# Work instructions
Keep each entry exactly as written when you repeat it, and skip the images.

# Provided data
--*--

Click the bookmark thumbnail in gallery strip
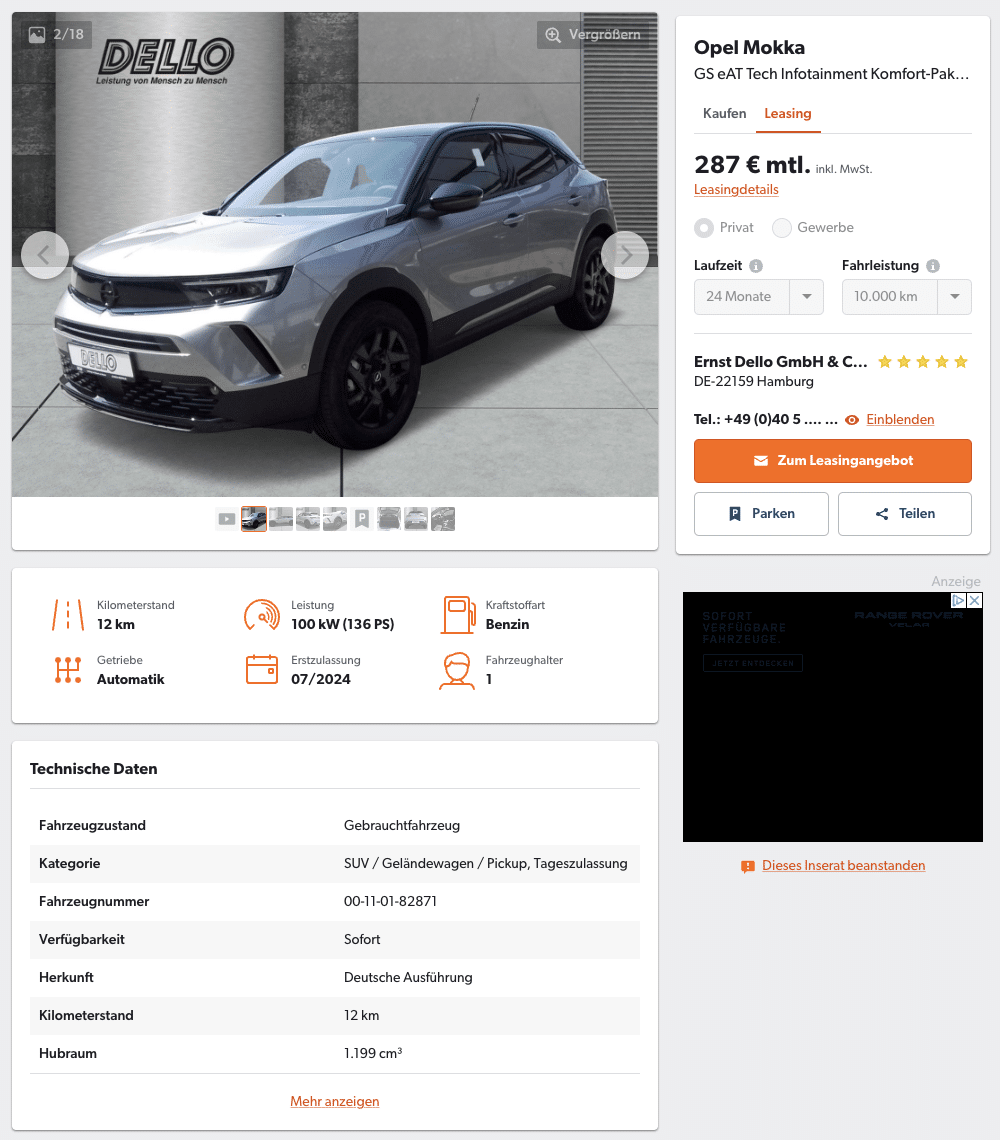 point(361,519)
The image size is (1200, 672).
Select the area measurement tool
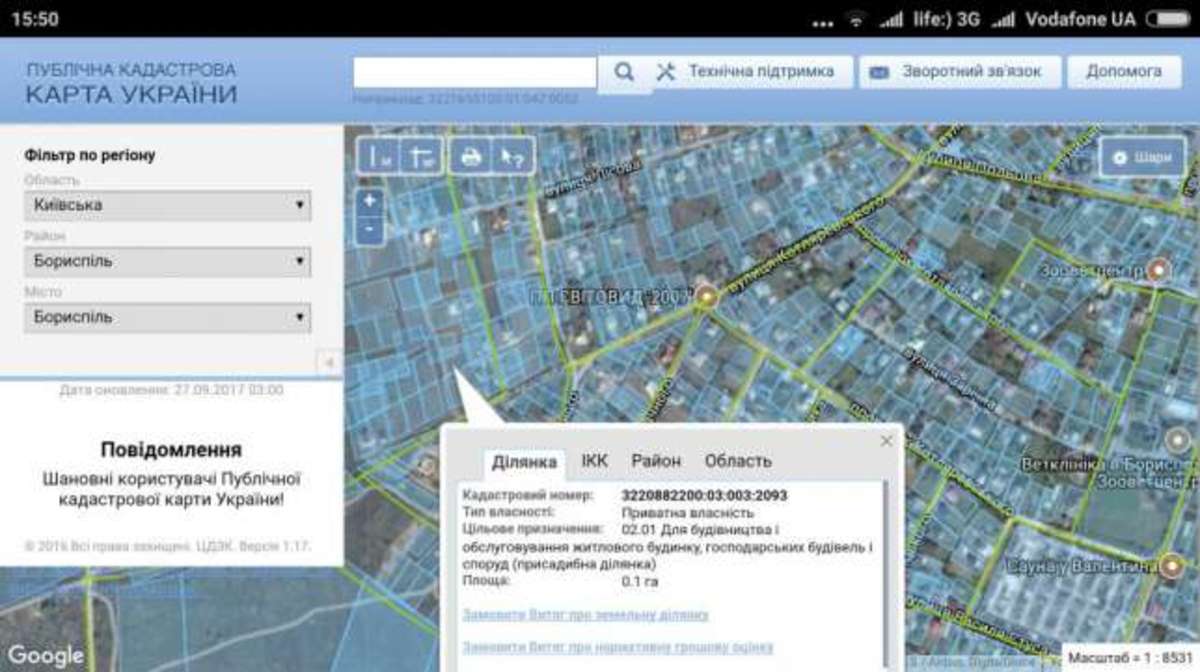(x=422, y=156)
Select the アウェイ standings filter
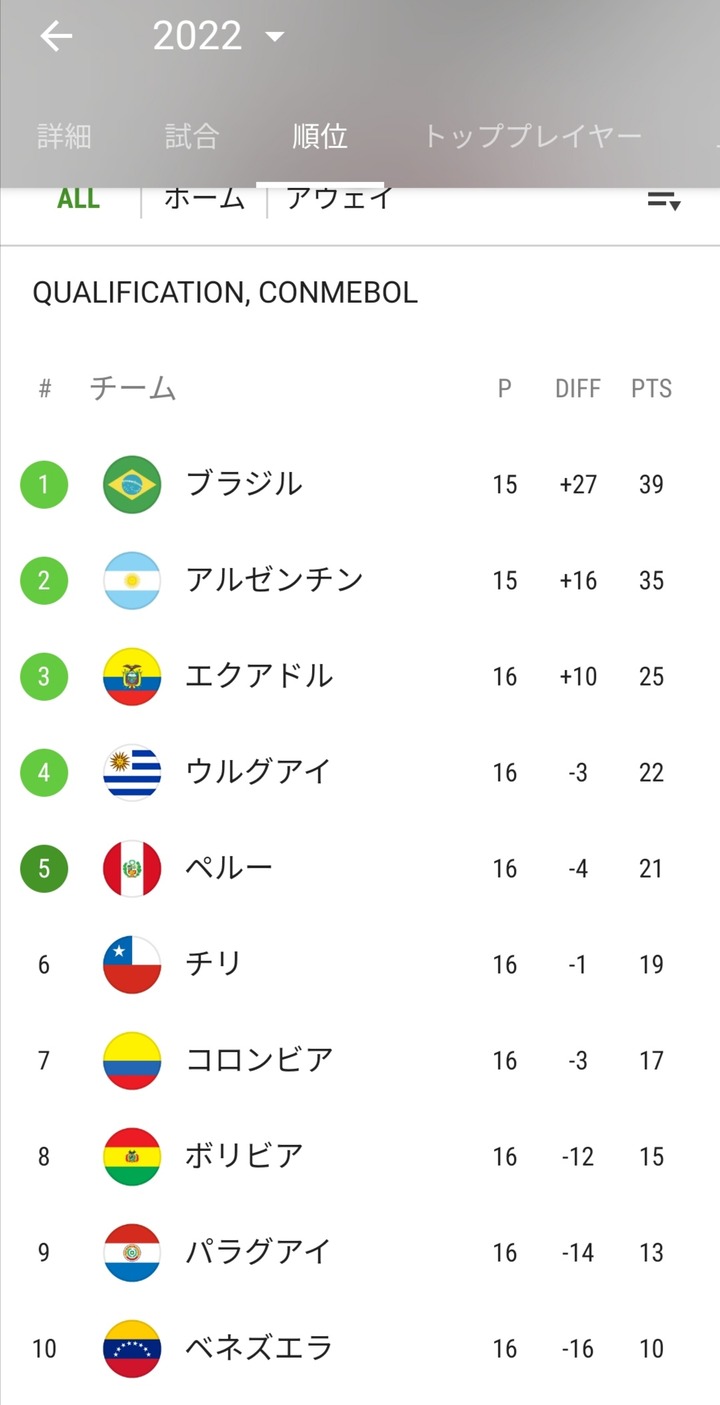Viewport: 720px width, 1405px height. click(x=340, y=198)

--*--

# Reply to the task
Click the bookmark thumbnail in gallery strip
 point(361,519)
The image size is (1200, 672).
Select the area measurement tool
(x=422, y=156)
Select the アウェイ standings filter
Viewport: 720px width, 1405px height. click(x=340, y=198)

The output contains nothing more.